Ligiah Villalobos is a Latina writer and producer. She is best known for her work as head writer for the Nick Jr. show "Go, Diego! Go!" as well as producing and writing the Sundance film "Under the Same Moon".

Early life and education 
Ligiah Villalobos was born to Efrain Villalobos and Olivia Rojas, in Chihuahua, Mexico and immigrated to the United States of America during her childhood. While she was born in Chihuahua, Villalobos states that she was raised in Mexico City. She moved to the United States at the age of eleven.

She attended college at an older age. She graduated with her BA in creative writing from Antioch University in September 2013 and also received her MFA in creative writing from the same institution in May 2016,Though she never received her degree, Ligiah also studied at Brigham Young University for four years.

Career 
Villalobos has produced many films and TV shows. Her most notable works include Under the Same Moon. She was the head writer for the children's Nickelodeon show “Go, Diego! Go!”, and the NBC TV series, “Ed”. 
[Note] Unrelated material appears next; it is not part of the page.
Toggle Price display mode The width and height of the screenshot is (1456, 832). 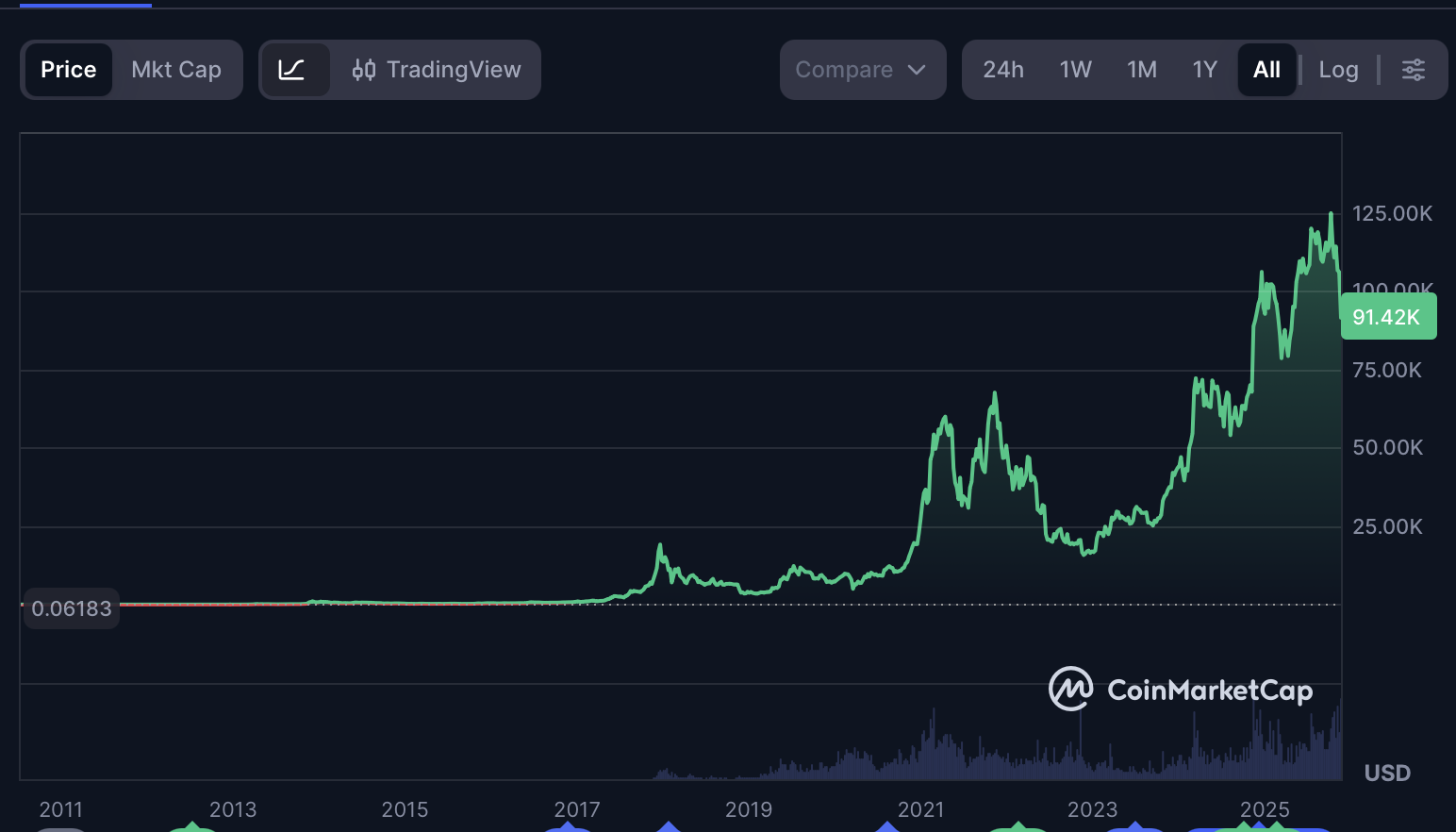67,69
She “has developed projects for multiple studios and networks, including NBC, ABC/Family, FX, Showtime, BET, and HBO”. Villalobos consulted on the Planes, Coco, and Sprout TV series Nina's World. She was “a studio executive at The Walt Disney Company, where she oversaw all television production in Latin America for five years”. Here, she launched “eight children shows in seven countries” and oversaw the Writing Fellowship Program and the Director's Training Program for a year. At The Warner Bros TV Network, Villalobos served as a Current Programming Executive, “where she oversaw six prime times shows, including the four highest rated shows on the network”. 

She has also written a pilot for NBC titled ‘Loteria’, a pilot for Starz based on the NY Times best seller "The Dirty Girls Social Club", and an animated feature film called "Chito and the Land of Xo" that is currently being developed. 

In 2012 Villalobos wrote the Hallmark Hall of Fame/ABC TV movie Firelight. She also co-wrote the Lifetime TV movie "The Real MVP" (2016), which was produced by Queen Latifah and Shelby Stone.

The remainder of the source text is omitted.